QUOTED TEXT:
You can reap your harvest 50 to 70 days after you plant your crop. With warm soil, you’ll likely see fruit within six weeks. If you see that the cucumbers are turning yellow, it means you’ve waited too long to harvest them. They fill with seeds and have a bitter flavor. Harvest ripe cucumbers regularly to keep the plants producing. If there is an overabundance of ripened fruit, the plant will expend its energy making the existing fruit bigger rather than producing new blooms.
If you want an ample cucumber supply throughout the growing season, try sowing a new plant every two to three weeks. Stop planting about three months before the expected first frost date. Then, one month before the frost, pinch off emerging new flowers. This encourages the plant to focus its energy on ripening existing fruit rather than growing additional cucumbers.

WRITTEN EXERCISE: Reproduce the part of the cucumber-growing text that starts with "If you want" and goes on through "growing additional cucumbers.", keeping every word the same.

DATASET RECORDS:
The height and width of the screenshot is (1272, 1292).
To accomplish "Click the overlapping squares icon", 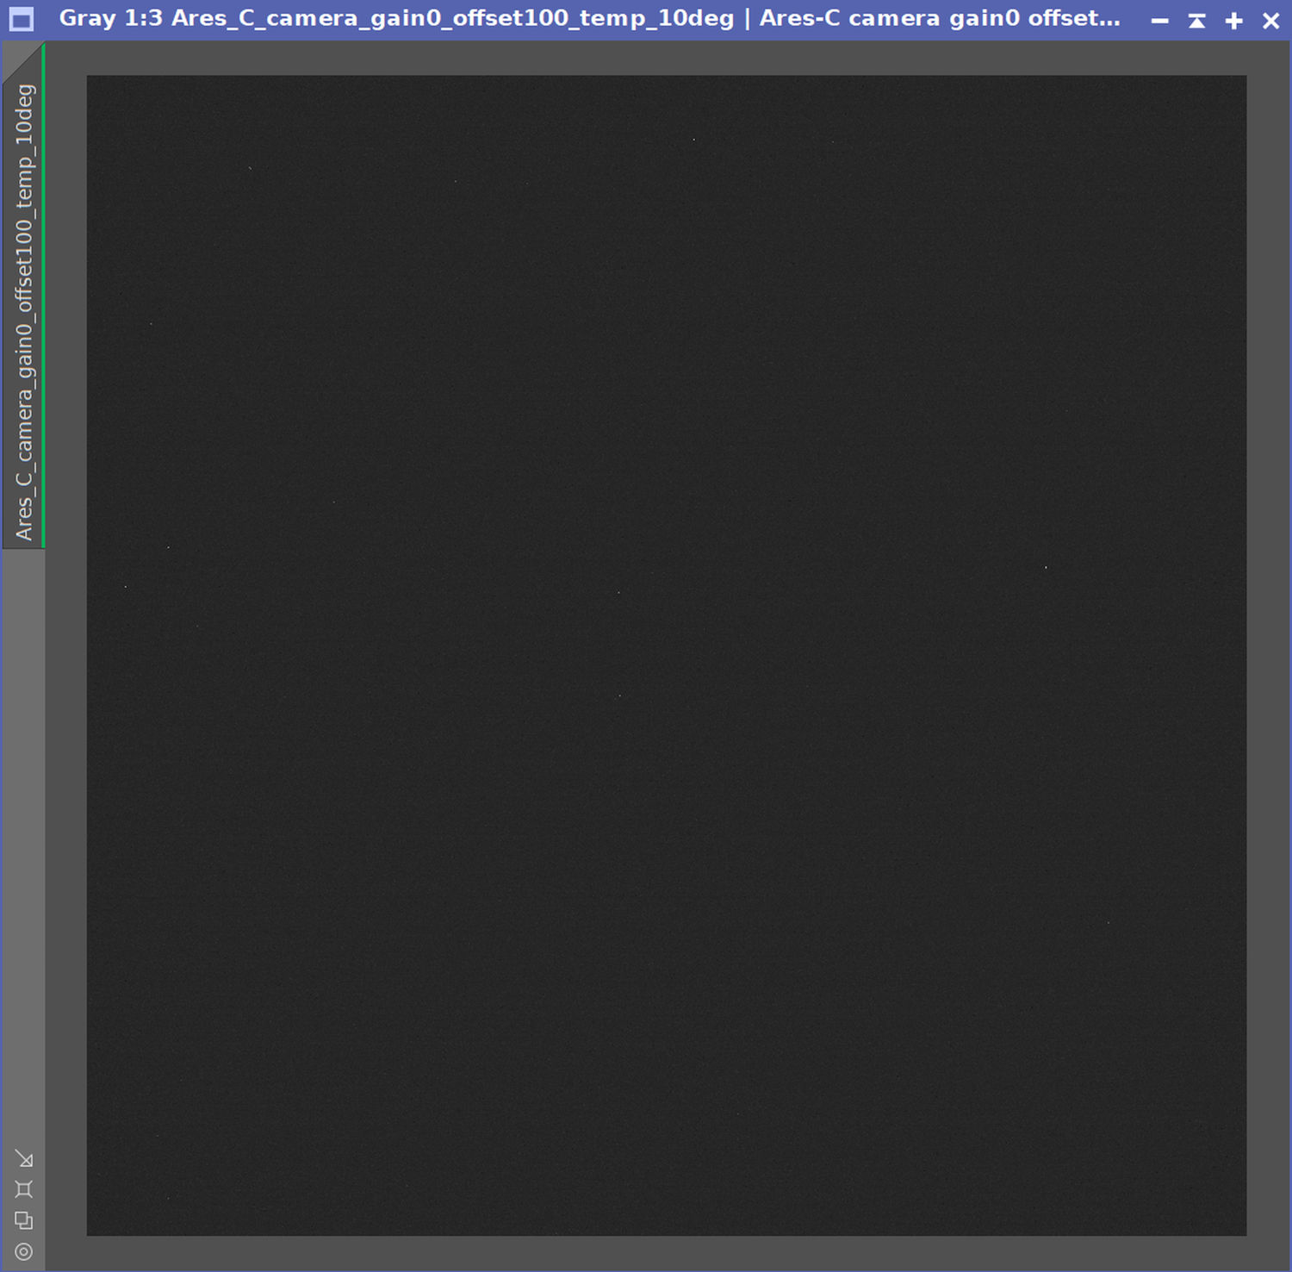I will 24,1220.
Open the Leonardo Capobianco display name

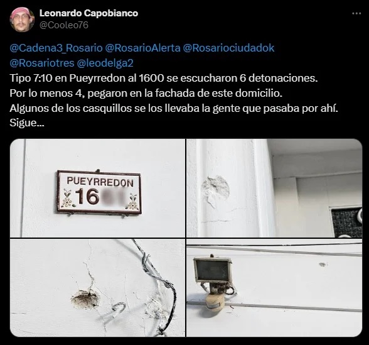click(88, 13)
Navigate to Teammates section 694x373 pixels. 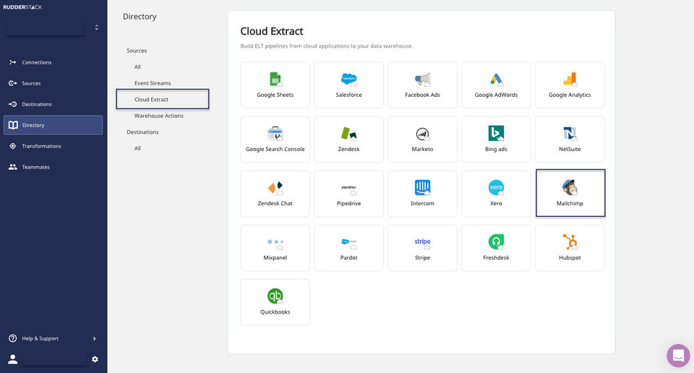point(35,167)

--

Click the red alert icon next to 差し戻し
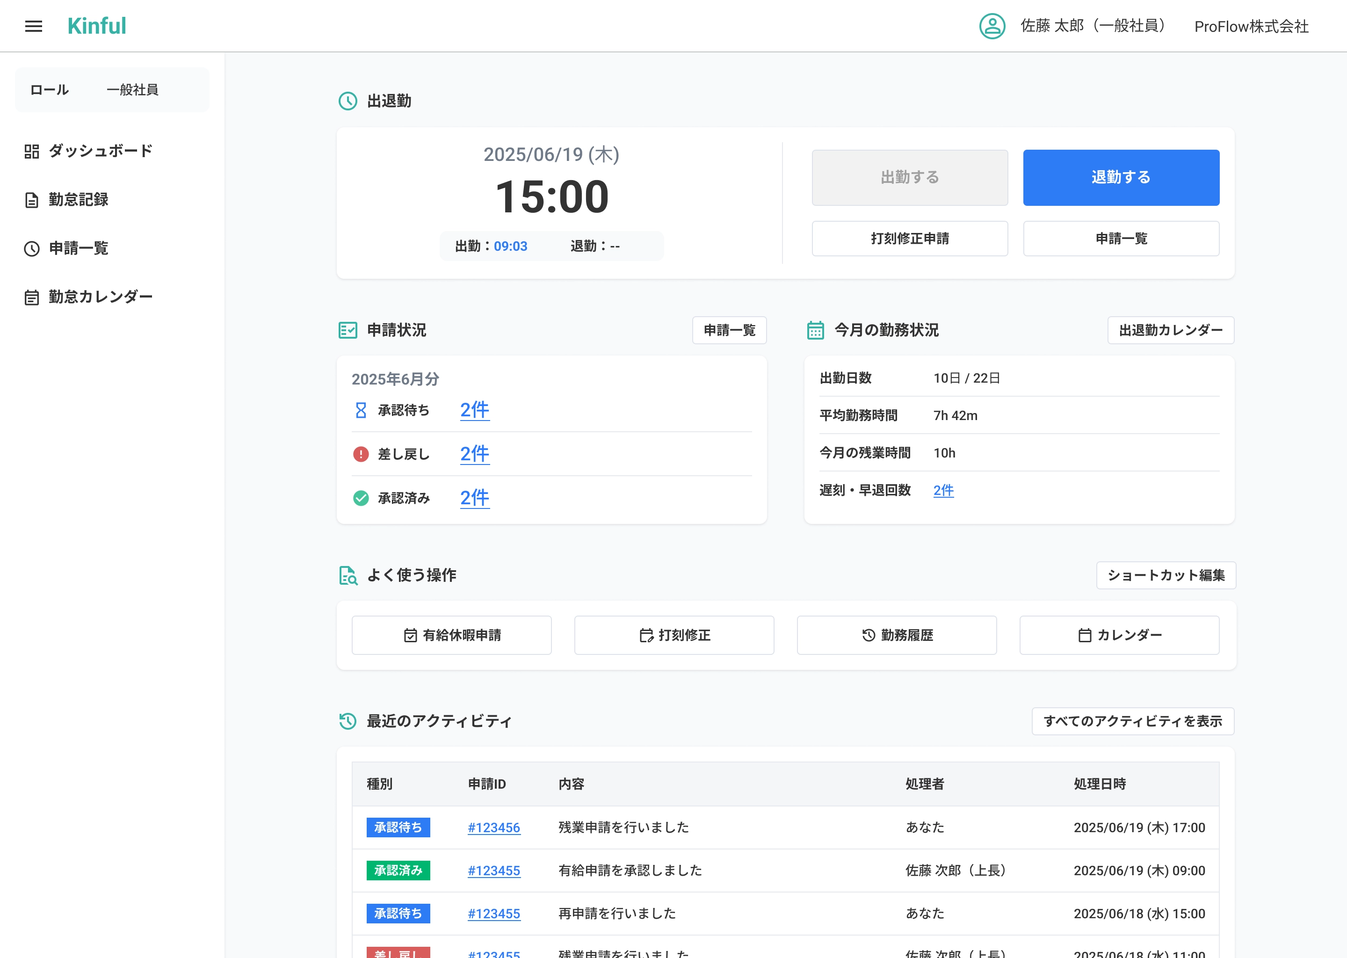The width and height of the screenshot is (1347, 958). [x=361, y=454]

FINAL ANSWER:
If you want an ample cucumber supply throughout the growing season, try sowing a new plant every two to three weeks. Stop planting about three months before the expected first frost date. Then, one month before the frost, pinch off emerging new flowers. This encourages the plant to focus its energy on ripening existing fruit rather than growing additional cucumbers.